Best Practice S2C has 4 elements which deliver a consistent fit-for-role outcome:

  1. Highly engaging training – which effectively transfers the requisite knowledge, skills, processes, and cultural norms required for competence. Instructor or digital does not matter; engaged learning does.
  2. Deliberate practice – we all know you cannot be a high performer without constant and consistent practice, yet companies do not make this available, and individuals do not make the time. “The more I practice, the luckier I get.”
  3. Coaching support – especially through the on-boarding period. It means more than formal coaching conversations; the fastest shortcut is to model excellence – learn from what the best do.
  4. Objectively assess competency – while this stands to reason because it provides a clear role-excellence development path, there is often no independent or consistent approach to how this is managed.

Maintenance of Competence (MoC)

Maintaining capability is often the role of the manager through effective feedback and supporting on-the-job training. A tweak to what you do here and a tweak there. There are a number of problems with this approach and which go to the heart of why the ROI on learning is not good.

Most important is the role of the manager. Feedback as coaching is, under the constraints of time, most often a discussion of directives – what we often hear called “GSD – Get Stuff Done”. This is not developing employee competence; it’s just moving through the task list.

This is compounded by the cognitive load we all experience in an economy and society suffering information overload, always-on connectedness, and reduced employee numbers while expecting growing corporate outputs. Burn out is the new normal. If you aren’t exhausted, you aren’t working hard enough.

With all this, we do not prepare for the greatest of all challenges: change. A new system, process, project, skill, or role. While these things are situational, it is our adapting to change that does our head in. And given corporate behaviours around fitter and faster, the introduction of new software systems, and the rapid advance of technologies that disintermediate so much of what we now do, we are constantly in flux without time to learn to adapt.

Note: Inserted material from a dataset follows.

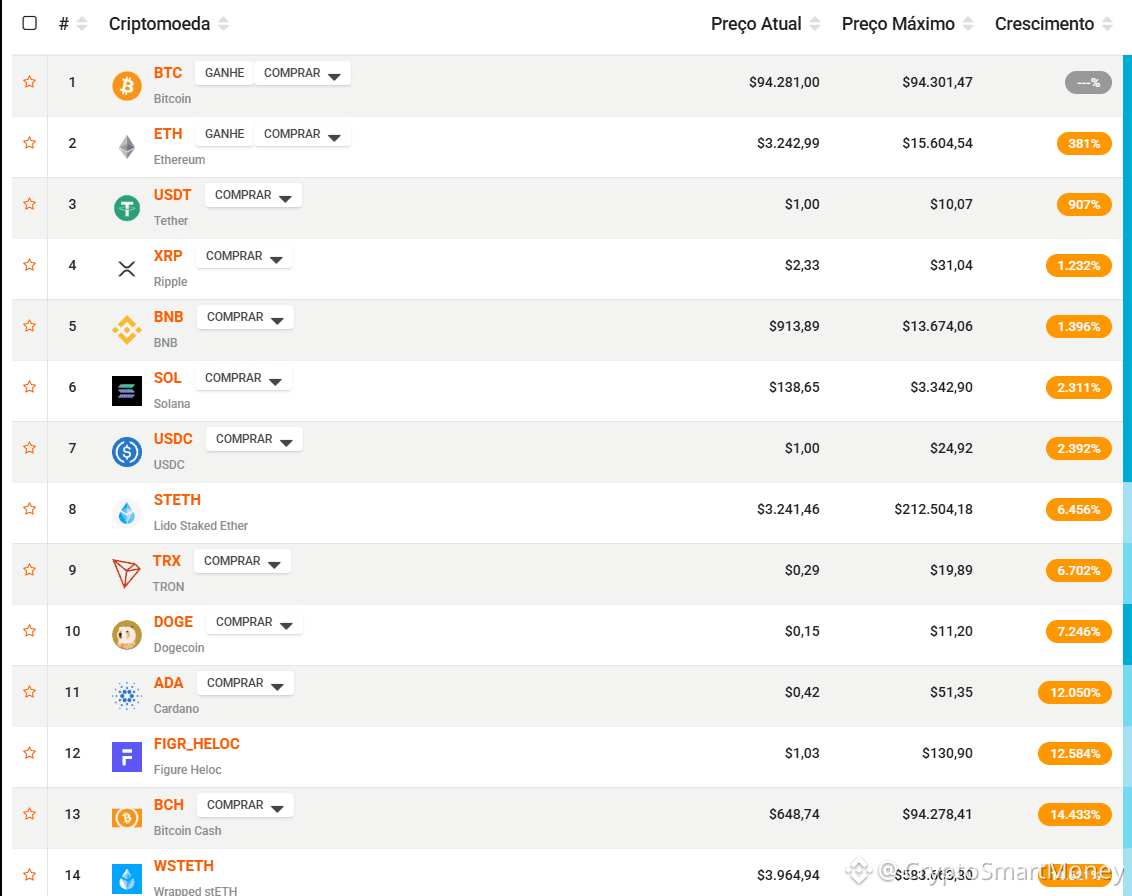Click the Bitcoin logo icon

In most of our conversations with organisations across many different sectors and industries, we hear that managing the learning requirement around change is almost never done, and certainly not effectively.

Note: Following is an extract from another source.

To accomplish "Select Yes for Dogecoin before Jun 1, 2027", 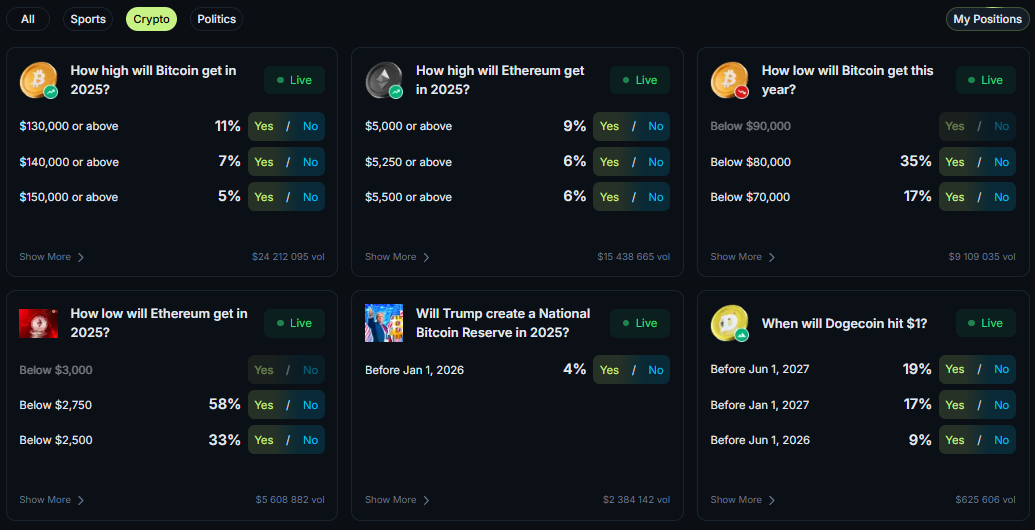I will pyautogui.click(x=955, y=369).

Best practice capability of competence has 4 elements:

  1. Objective assessment of competency
  2. Deliberate practice – using digital simulations and the like (not e-learning)
  3. Coaching support – again, using digital tools such as a thin ‘bottom up’ coaching app
  4. Objective assessment of competence

Extension of Competence (EoC)

We undertook a survey of Learning & Development professionals earlier this year and found that the number 1 corporate learning investment for 2016 and beyond is growing internal talent. There are many reasons for this, none the least is the relatively high cost of hiring vs the cost of internal development.

What often goes wrong in leadership development is not the program of learning itself, but whether or not the person identified has the emotional intelligence to be a leader of people in the first place. The well-known data that says 3 in 4 people leave their job because of their manager, should be sending warning bells about the lack of EI in the workplace.

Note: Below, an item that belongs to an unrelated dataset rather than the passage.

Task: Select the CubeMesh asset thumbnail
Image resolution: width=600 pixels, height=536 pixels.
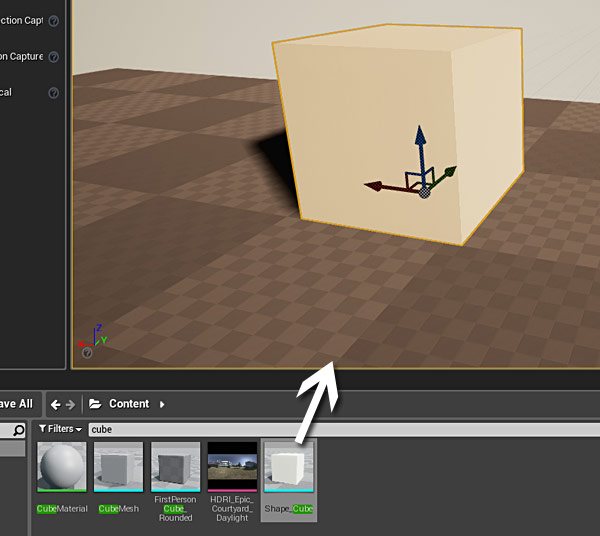Action: (x=119, y=467)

The ability to work with people is both fundamental and critical to organisational life. While EI as a componentry of effective leadership is well known, testing for EI is often put aside as “another cost we cannot do right now”. That’s understandable – and so is the result you get by not testing.

The New Wave

So how do we best manage learning to ensure more people are fit for ever-changing roles?

Best practice learning consists of 3 fundamental approaches:

  1. Highly Engaging learning interventions.

Anything that engages the learner and gets them motivated. This includes instructor-led training and also gamification, quality e-learning and digital learning (the 2 are not the same)

  1. Deliberate Practice

Anything that forces people to practice. Learning is a process, not an event.

  1. Coaching Support

And an acceptance of 1 unarguable truth about human beings: learning to do and achieve more is an unfolding process, not a 1-off event.